▶ [PROBLEM]: Return every line of the material below word for word, leaving out the pictures.

= = = =

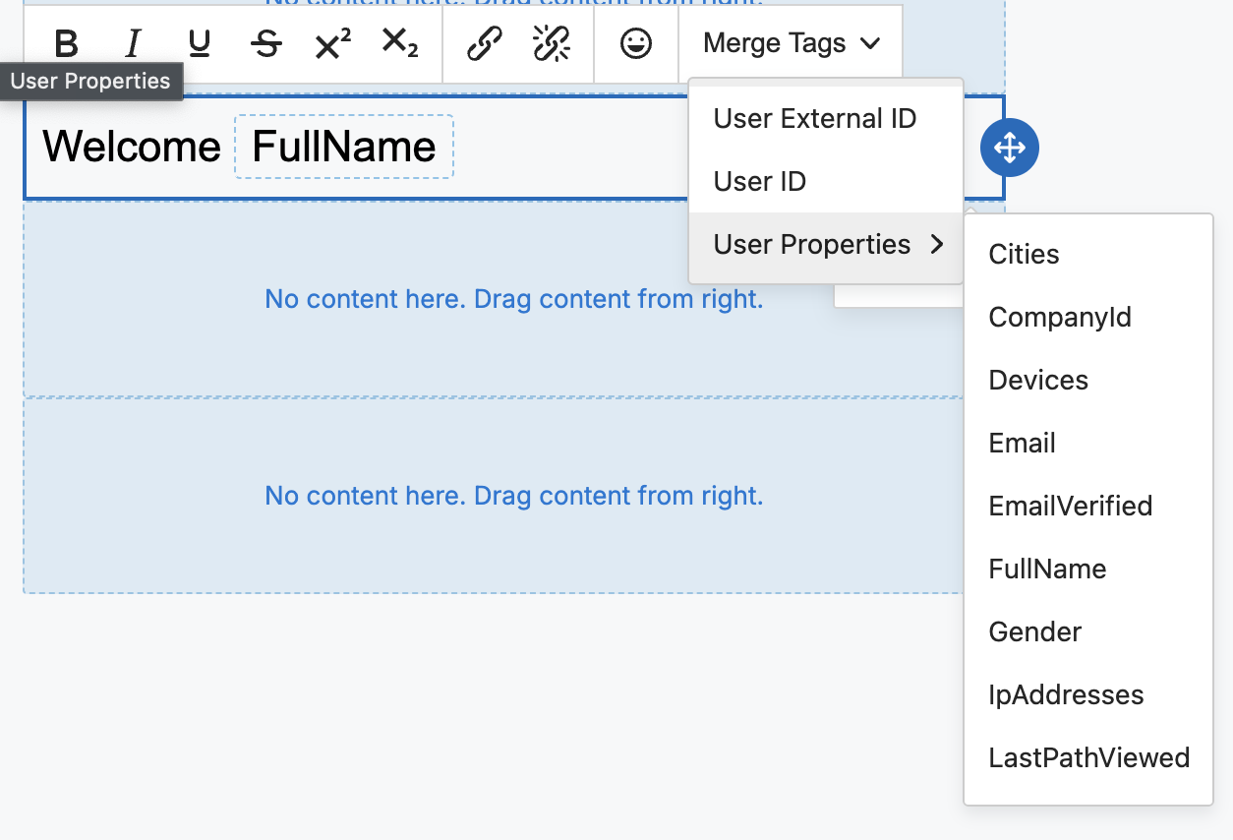
Task: Click the FullName tag in text
Action: 344,148

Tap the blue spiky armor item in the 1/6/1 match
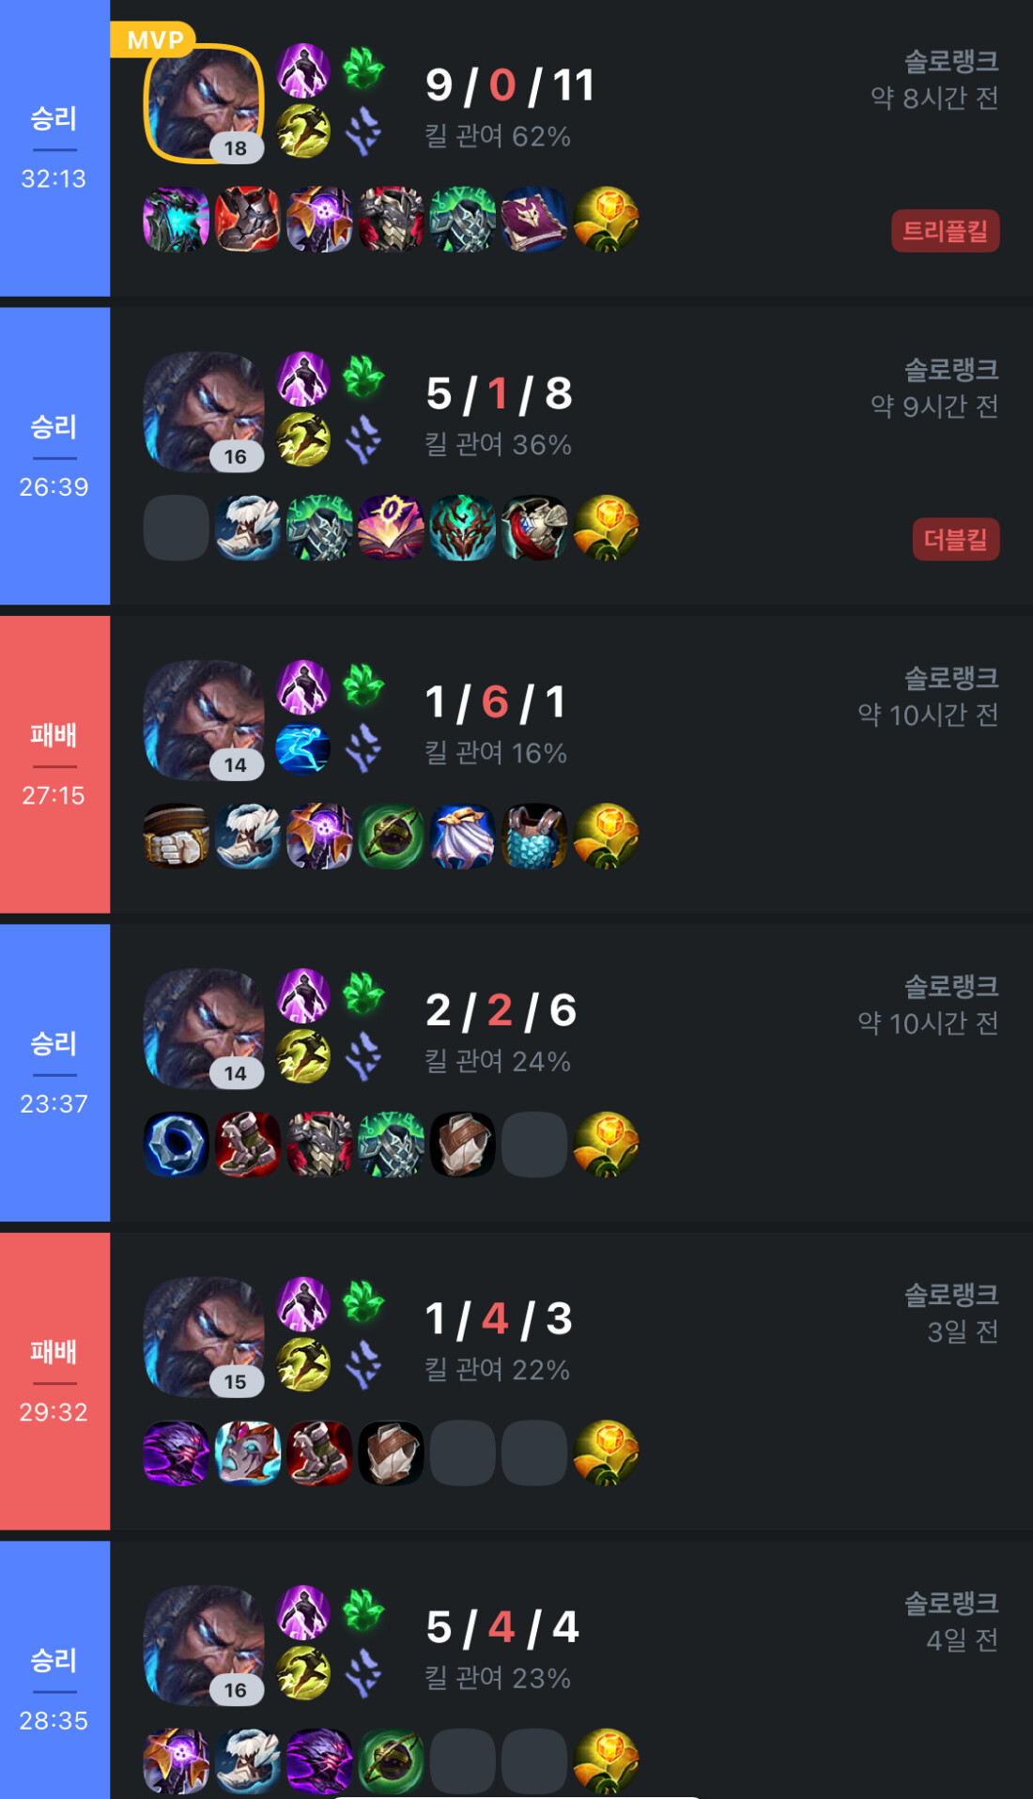534,837
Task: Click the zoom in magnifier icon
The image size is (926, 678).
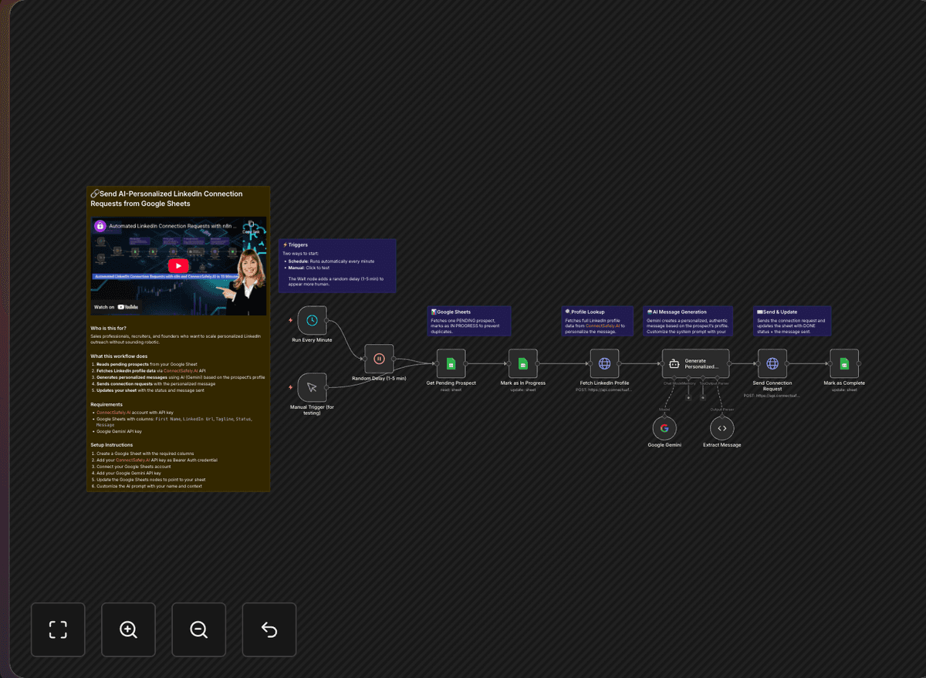Action: pos(128,629)
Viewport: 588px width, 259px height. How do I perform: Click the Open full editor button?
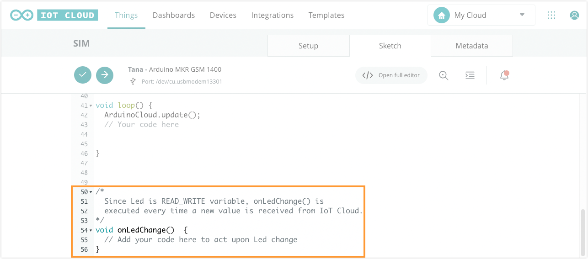coord(391,75)
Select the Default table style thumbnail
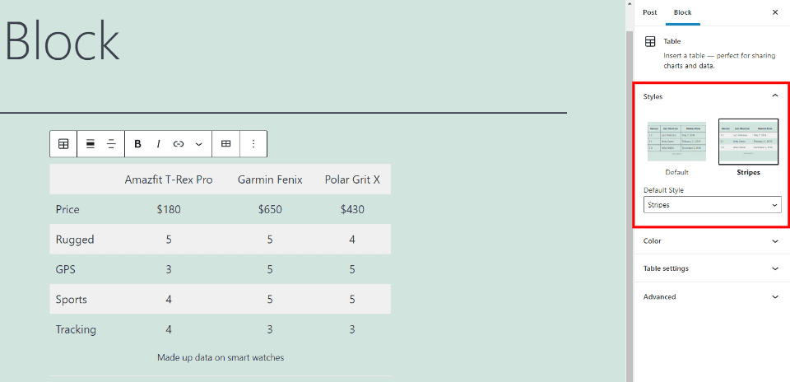Image resolution: width=790 pixels, height=382 pixels. (x=676, y=142)
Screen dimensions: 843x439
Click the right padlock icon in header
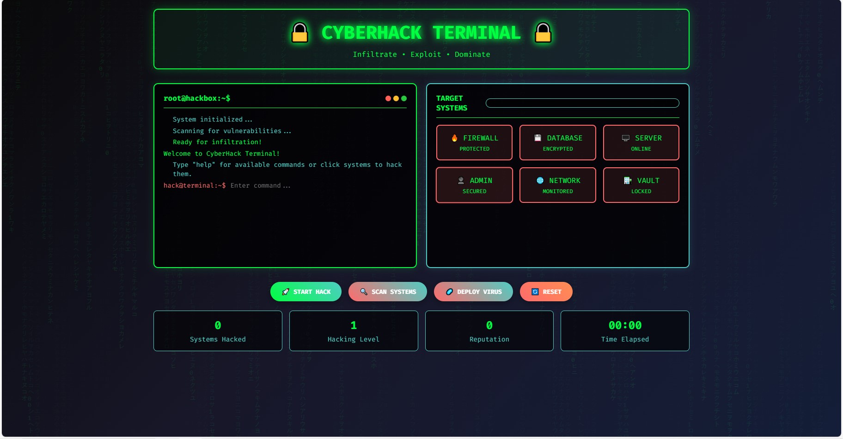(x=543, y=33)
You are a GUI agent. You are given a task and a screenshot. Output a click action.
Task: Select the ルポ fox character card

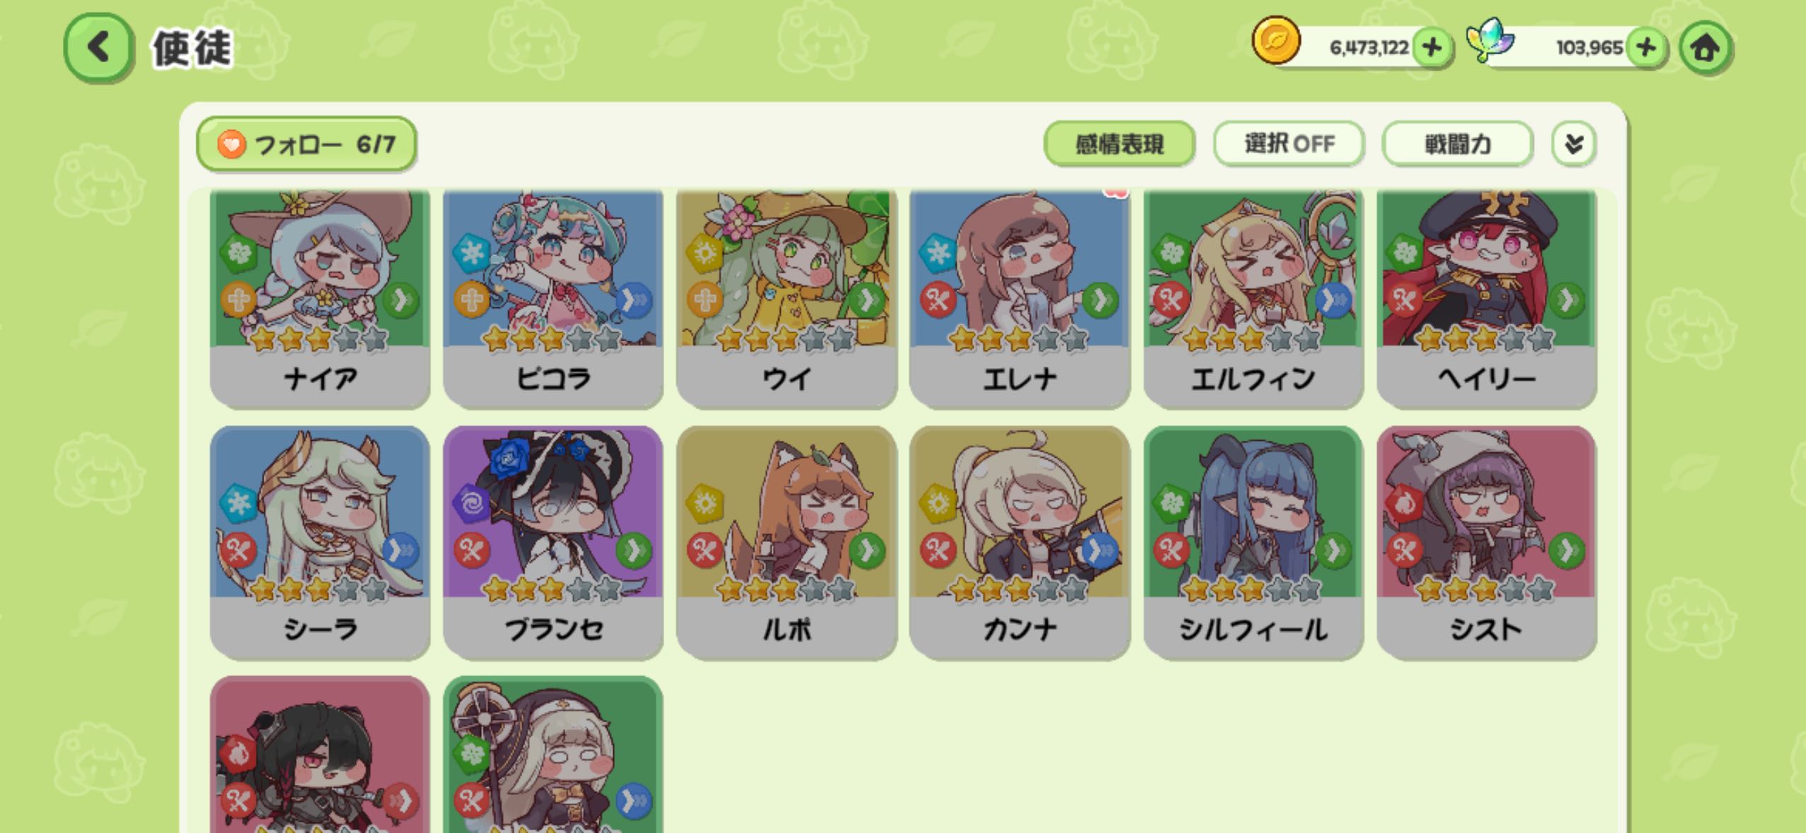pyautogui.click(x=786, y=543)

= = = =

▶ [CORRECT RESPONSE]:
Task: Click the FullName tag in text
Action: 344,148

Tap the blue spiky armor item in the 1/6/1 match
534,837
Task: Click the zoom in magnifier icon
The image size is (926, 678).
Action: pos(128,629)
Viewport: 588px width, 259px height. How do I perform: Click the Open full editor button?
coord(391,75)
Select the Default table style thumbnail
Image resolution: width=790 pixels, height=382 pixels. (x=676, y=142)
Screen dimensions: 843x439
Click the right padlock icon in header
(x=543, y=33)
You are a GUI agent. You are given a task and a screenshot. Output a click action.
Task: Select the ルポ fox character card

pyautogui.click(x=786, y=543)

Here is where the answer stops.